DESCRIPTION OF THE TASK: Give the entries again exactly as they appear, but without the images.

(Collected data entries)
+---+
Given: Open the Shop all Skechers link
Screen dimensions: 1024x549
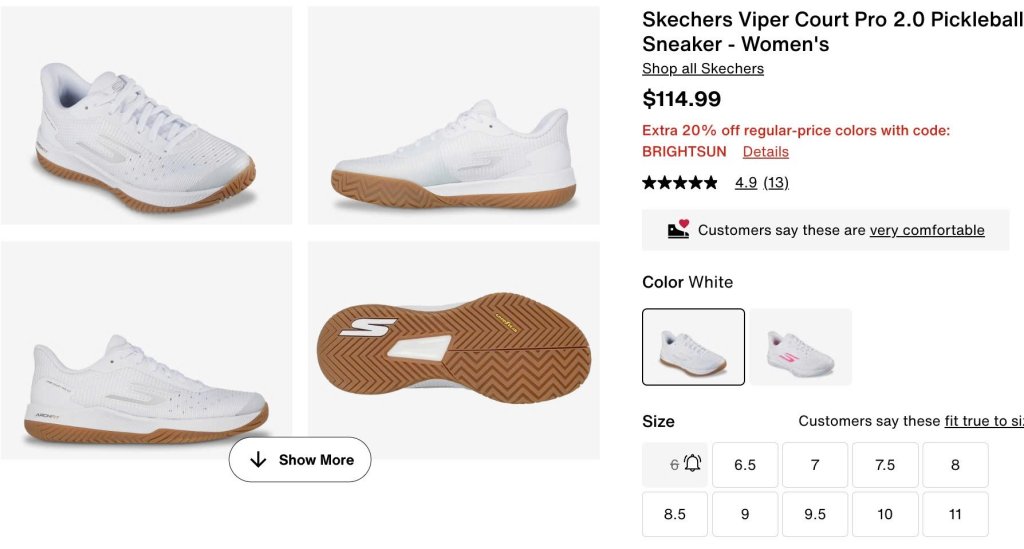Looking at the screenshot, I should point(703,69).
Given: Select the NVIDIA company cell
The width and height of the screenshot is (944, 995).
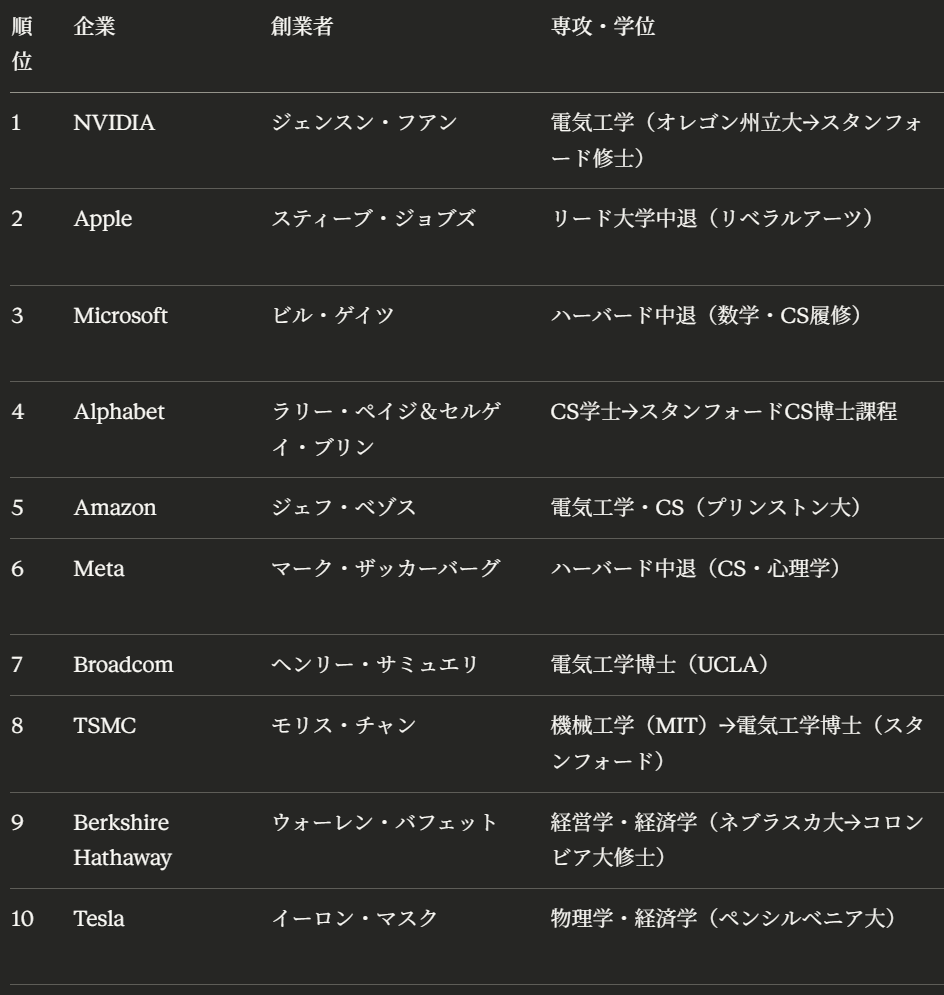Looking at the screenshot, I should pos(114,123).
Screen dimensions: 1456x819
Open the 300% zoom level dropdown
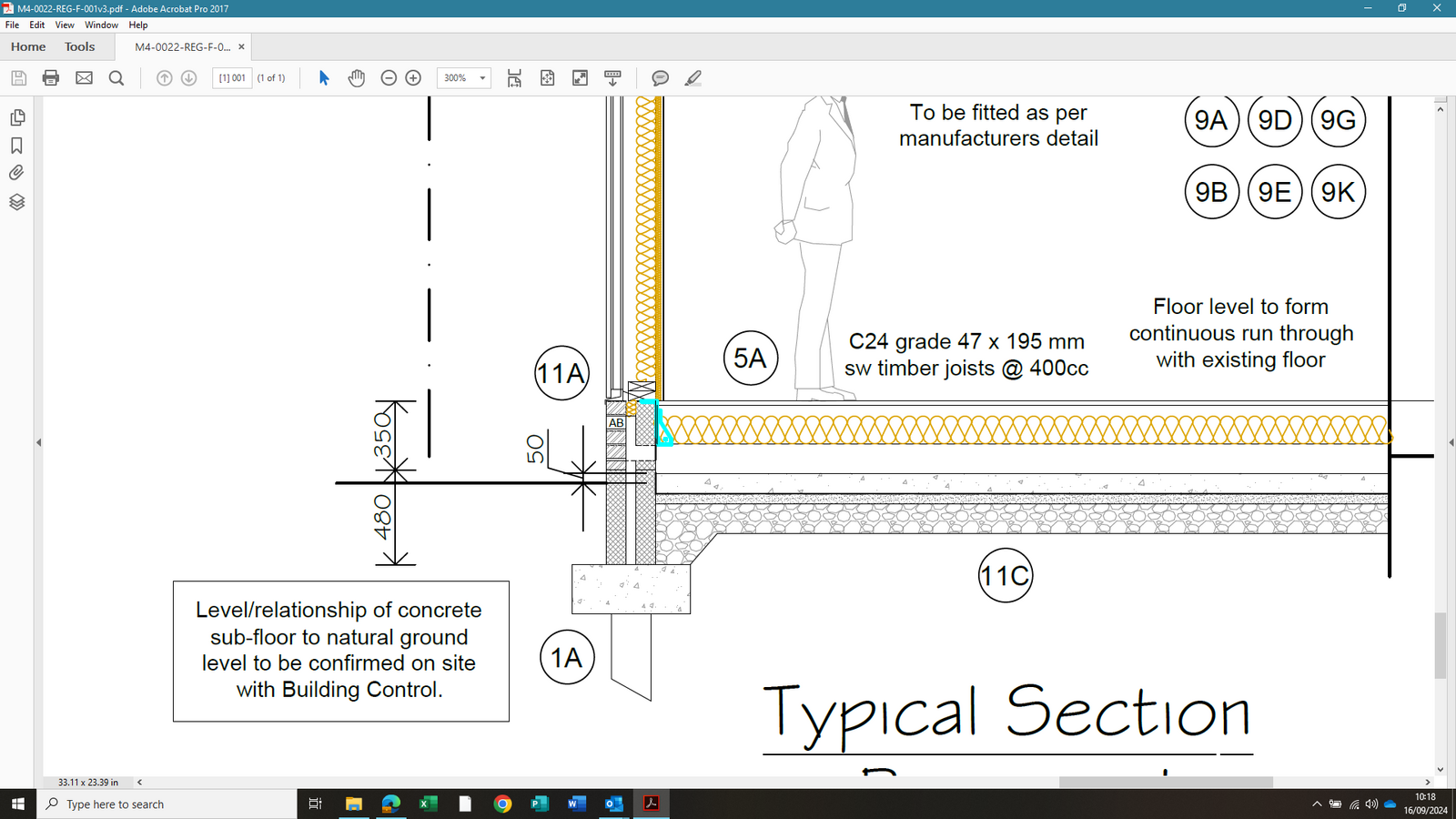point(482,78)
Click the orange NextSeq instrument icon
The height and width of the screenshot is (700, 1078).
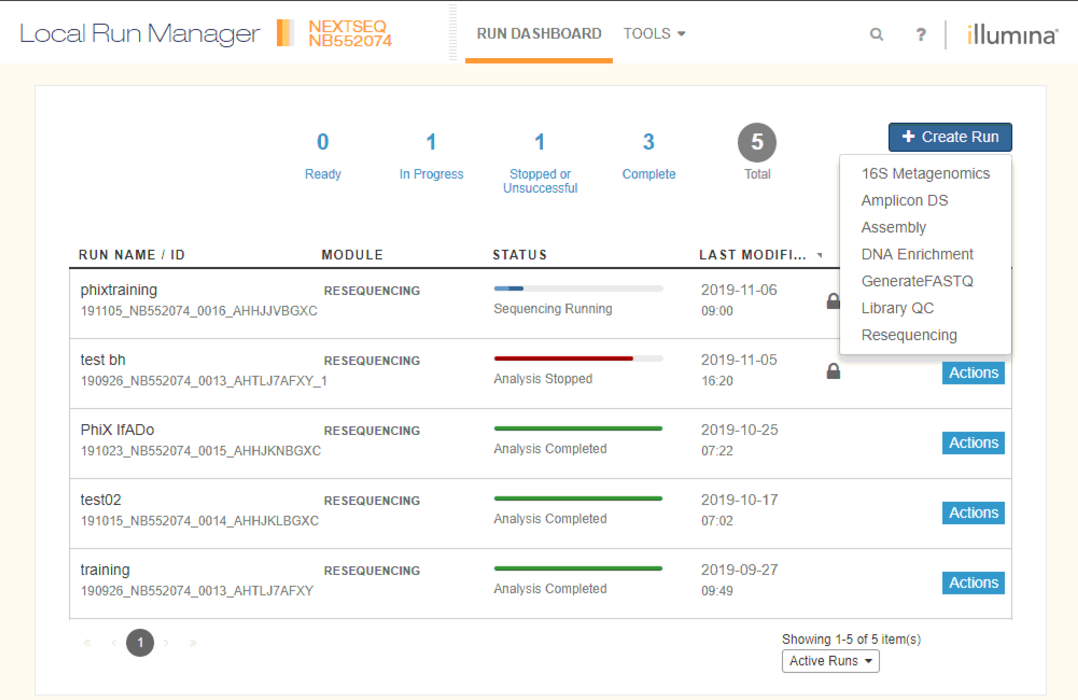coord(285,33)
+---+
OUTPUT OF THE EXERCISE:
Given: Open the Shop all Skechers link
Screen dimensions: 1024x549
Looking at the screenshot, I should point(703,69).
Given: Select the NVIDIA company cell
The width and height of the screenshot is (944, 995).
Looking at the screenshot, I should pos(114,123).
Screen dimensions: 1456x819
Open the 300% zoom level dropdown
point(482,78)
Click the orange NextSeq instrument icon
The height and width of the screenshot is (700, 1078).
coord(285,33)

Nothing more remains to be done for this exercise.